Kass Morgan: I think the key to any good story is high emotional stakes. It doesn’t matter whether the action takes place in space, at the bottom of the ocean, or in a Starbucks—if you have a compelling character with an urgent need, readers are going to care about the outcome.
Star Wars or Star Trek? Or both? Or an entirely different option!
Zoraida Cordova: Star Wars, of course. But because I didn’t grow up on the older Star Trek shows, I did love the recent movies, and I’m loving the new TV show.

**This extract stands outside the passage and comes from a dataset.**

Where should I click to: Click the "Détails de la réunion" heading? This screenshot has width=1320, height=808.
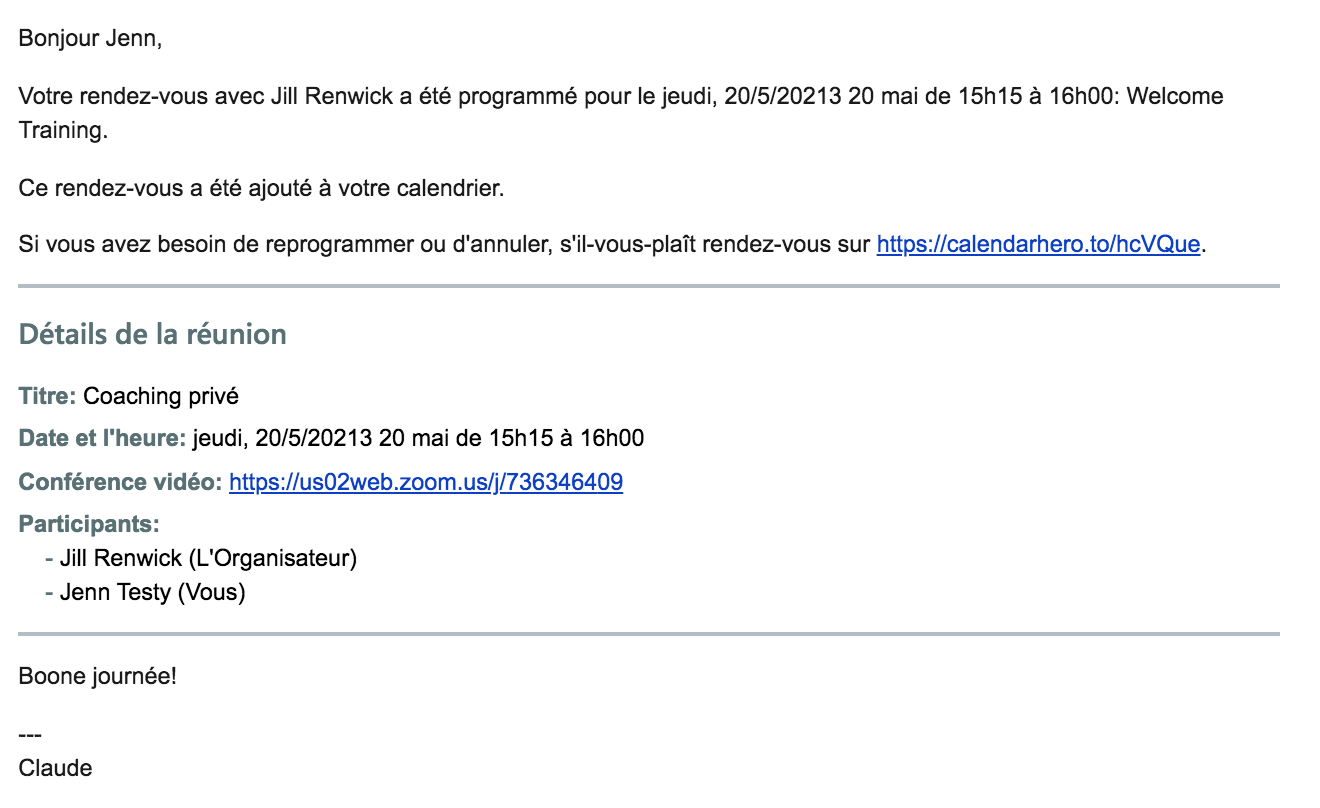click(153, 334)
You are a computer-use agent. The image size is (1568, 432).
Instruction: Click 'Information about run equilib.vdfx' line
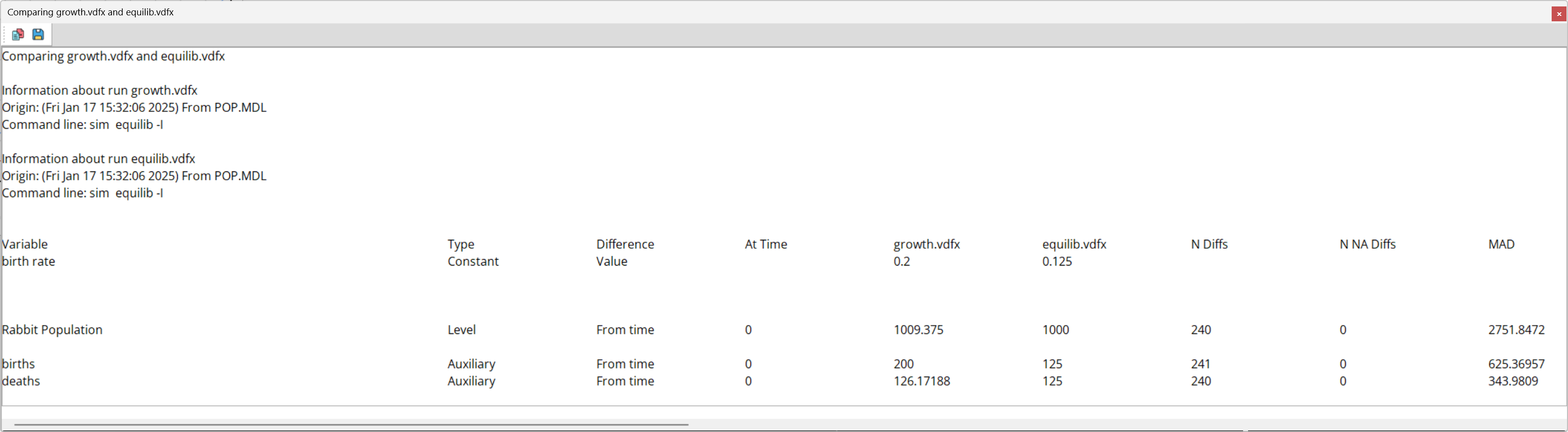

M.K. England: Given my history, I have to say Star Wars! I have tons of respect for Star Trek, too, and have definitely watched my fair share, though. No beef.
Sangu Mandanna: Both!
Alexa Donne: Battlestar Galactica! I just never got into Star Wars or Star Trek when I was younger, so as an adult I don’t have strong feelings. But BSG is one of my all-time great TV loves. I go back to rewatch it regularly, especially while drafting.
Kass Morgan: Star Wars!
About the Authors
Zoraida Córdova is the author of many young adult fantasy novels including Incendiary, Star Wars: A Crash of Fate, the Brooklyn Brujas series, and The Vicious Deep trilogy. Her novel Labyrinth Lost won the International Book Award for Best Young Adult Novel in 2017. Her short fiction has appeared in the New York Times bestselling anthology Star Wars: From a Certain Point of View, Toil & Trouble: 15 Tales of Women and Witchcraft, and Come on In. She is the co-editor of the anthology Vampires Never Get Old. Her debut middle grade fantasy, The Way to Rio Luna, will be published summer 2020 from Scholastic. She writes romance novels under a pen name. Zoraida was born in Ecuador and raised in Queens, New York. When she isn’t working on her next novel, she’s planning a new adventure.
M.K. England is an author and YA librarian who grew up on the Space Coast of Florida and now calls rural Virginia home. When they’re not writing or librarianing, MK can be found drowning in fandom, rolling dice at the gaming table, digging in the garden, or feeding their video game addiction. They love Star Wars with a desperate, heedless passion. It’s best if you never speak of Sherlock Holmes in their presence. You’ll regret it. M.K. is the author of THE DISASTERS (2018) and SPELLHACKER (2020), both from Harper Teen. Follow them at www.mkengland.com.
Sangu Mandanna was four years old when an elephant chased her down a forest road and she decided to write her first story about it. Seventeen years and many, many manuscripts later, she signed her first book deal. Sangu now lives in Norwich, a city in the east of England, with her husband and kids.
Alexa Donne is a Ravenclaw who wears many hats, including teen mentoring, college admissions essay consulting, fan convention organizing, YouTube-ing and podcasting. Her debut novel, Brightly Burning, is a YA retelling of Jane Eyre set in space. Her next book, The Stars We Steal, is Jane Austen meets the Bachelor, and is set in the same universe as her debut. When she’s not writing science fiction and fantasy for teens, Alexa works in international television marketing. A proud Boston University Terrier, she lives in Los Angeles with two fluffy ginger cats named after YA literature characters. Visit her at www.alexadonne.com or on most social media spaces @alexadonne.
Kass Morgan is the author of The 100 book series, including The 100, Day 21, Homecoming, and Rebellion. She received a bachelor’s degree from Brown University and a master’s degree from Oxford University. She currently works as an editor and lives in Brooklyn, New York.